В 28-м Васю прекрасно лечили в Париже от того же самого. При эндокардите надо давать сразу же большие дозы салицила; ему давали первые дни по 10 гр. в сутки, а здесь Соне дают меньше 4 – это только вред.
Вчера вечером я была у А.А. Ахматовой и просила Наташу никуда не уходить до моего возвращения. Не пойти к А.А. я не могла, она сегодня уезжает в Москву заключать договор с Госиздатом на перевод «Marion de Lorme»[532]. Она навестила меня, как только вернулась из Москвы, затем я прихворнула, она опять пришла ко мне. Хотелось посоветоваться насчет Госиздата. Когда я вернулась в начале двенадцатого, Наташи не было дома, она исчезла, как только я ушла. И это после того, как за день перед этим был припадок. У Сони горел свет, ничего не было приготовлено на ночь. Я сейчас же навела порядок, и Соня пробормотала сквозь сон: «Пришла фея и сразу все устроила, я буду звать тебя фея Васильна». Это мать или мачеха? Или вообще черт знает что?
Ахматова читала мне свой перевод первого акта «Marion de Lorme». Прекрасный перевод, и прекрасные стихи.
А.А. умна, остроумна, образованна. Я знаю ее очень поверхностно, но в ней есть, мне кажется, одна характерная черта, которую я заметила: она остро впечатлительна.
Помню, как я ее встретила в первый раз по возвращении ее в Ленинград из эвакуации, в каком возбужденном от ужаса и возмущенном состоянии она была. Я еще обиделась тогда на нее за нас, блокадников. И несколько раз я замечала в ней эту черту. Так и теперь: по какому-то поводу я заговорила о предсказаниях Конан Дойля на основании спиритических сношений с загробным миром, что после мировой войны l’Angleterre sera crucifée и le monde spiritualisé[533]. «Ненавижу Конан Дойля», – сказала А.А., и вот почему. Когда она была в Ташкенте, группа детей-подростков убила старуху и ограбила ее. Их всех быстро переловили, судили, и когда на суде спросили, зачем они выкололи глаза убитой, мальчик ответил: они читали у Конан Дойля, что в зрачке умершего запечатлевается виденное им в последнее мгновение!
«Убийство – это грязь, кровь, ужас, – продолжала А.А., – а этот чистоплюй с его Шерлоком Холмсом выдумывал у себя в кабинете шахматные ходы, чтобы запутать читателя, который до последней минуты не мог отгадать, кто же преступник».

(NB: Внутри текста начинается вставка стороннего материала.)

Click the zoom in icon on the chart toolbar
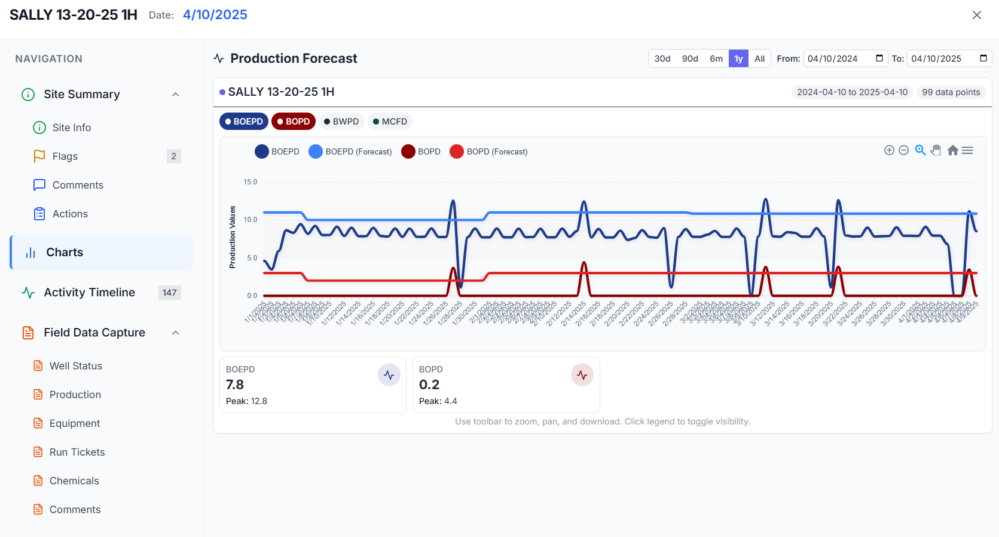 point(890,150)
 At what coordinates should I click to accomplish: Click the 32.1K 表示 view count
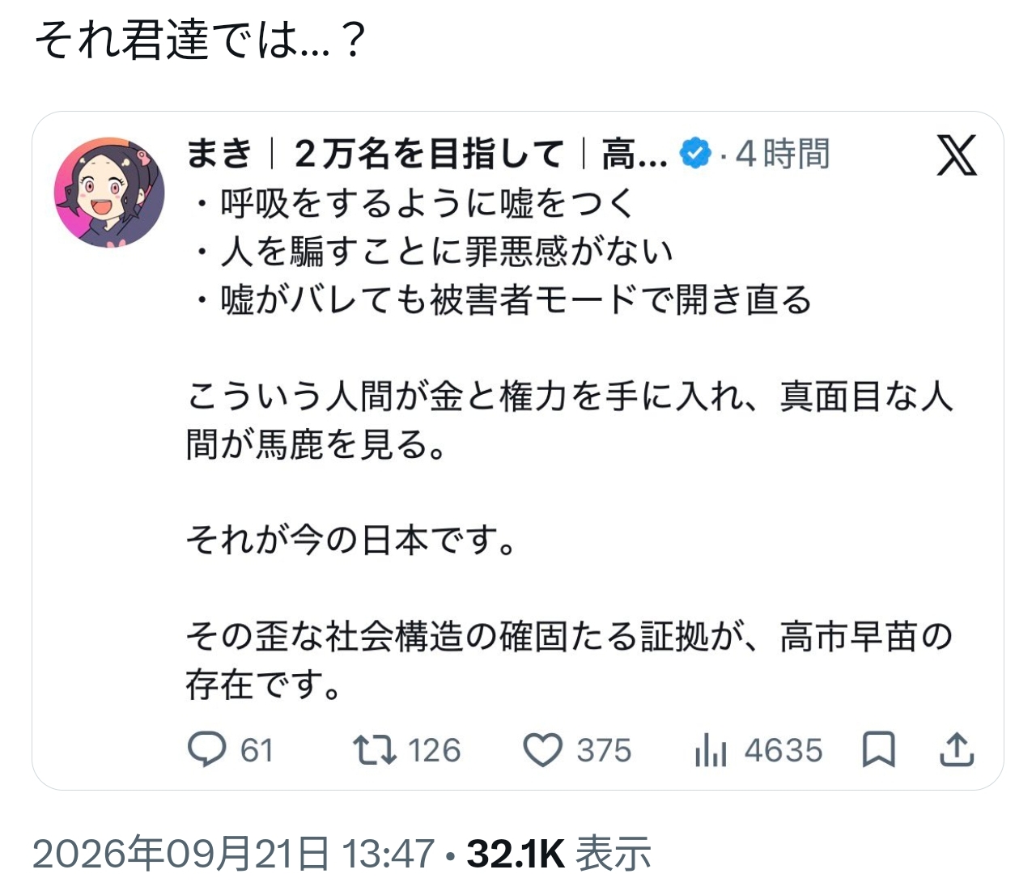[559, 854]

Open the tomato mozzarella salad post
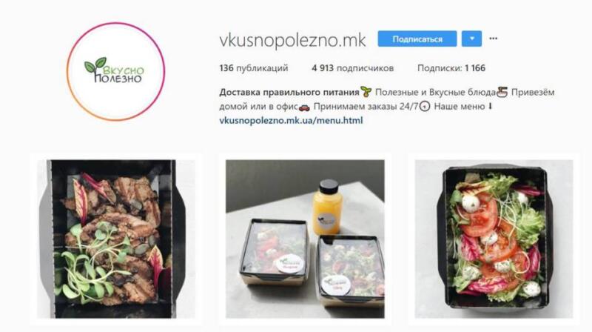pyautogui.click(x=494, y=239)
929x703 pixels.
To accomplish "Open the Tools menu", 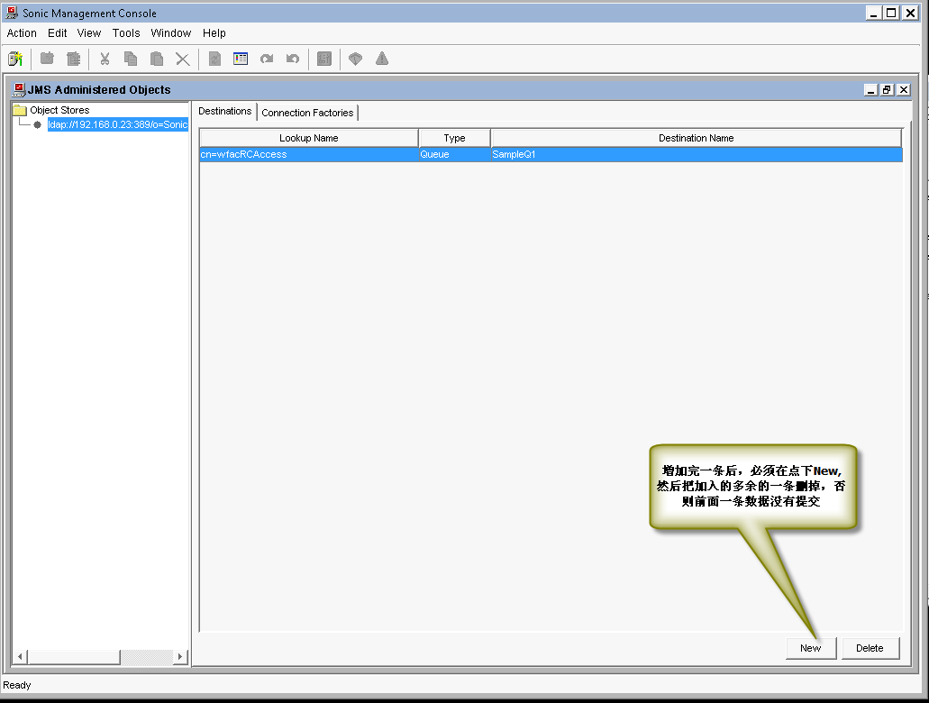I will 126,33.
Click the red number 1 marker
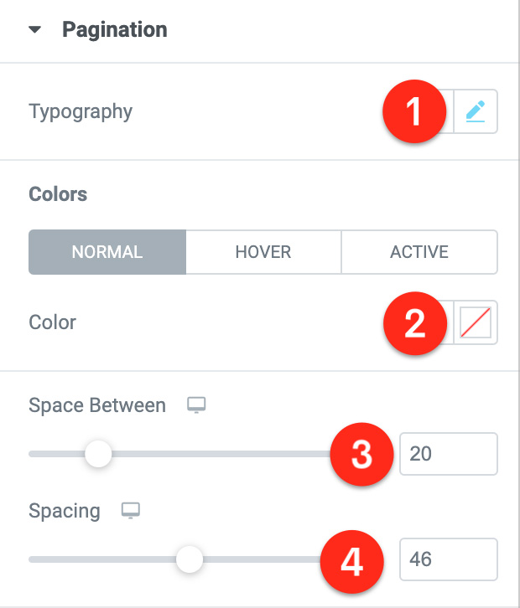 click(x=414, y=111)
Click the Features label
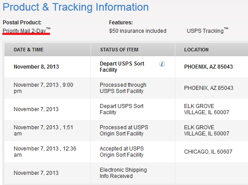 tap(121, 23)
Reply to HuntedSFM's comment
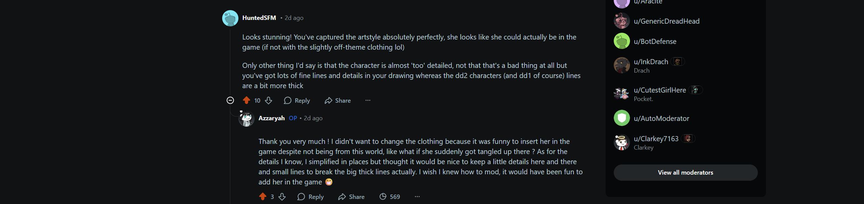 click(297, 100)
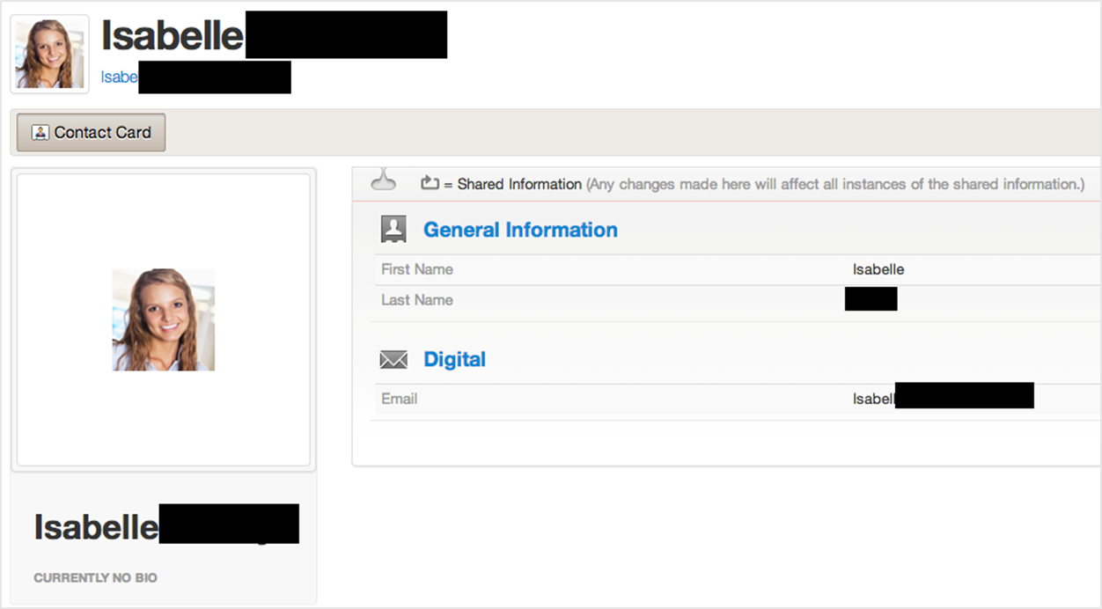
Task: Click the small profile avatar in the header
Action: click(49, 54)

Заговорили о детской преступности, проистекающей из-за беспризорности детей, из-за отсутствия дома матери. Мать на работе, у ребенка нет «дома». Я рассказала историю Вусковича. У художника Вусковича сын; с женой он разошелся, а сын остался при отце. Их знакомая, пожилая дама, принимала большое участие в мальчике, баловала его, считалась родственницей. Мальчик вырос, должен был уже служить в армии; пошел с любимой девушкой и товарищем к доброй тете, она их радостно приняла, угостила чаем, и они ее убили. Ограбили, уехали в Москву продавать награбленное, покутили там, вернулись в Ленинград, юношу, кажется, вызывали как хорошо знавшего убитую, а затем он уехал на Дальний Восток по месту своей службы. А следствие велось и докопалось до преступников. На суде этот герой в свое оправдание сказал, что его избаловала мать, а что первый удар их жертве нанесла любимая девушка. Им дали по 25 лет каторжных работ, столько же, сколько кристально чистой Е.Н. Розановой.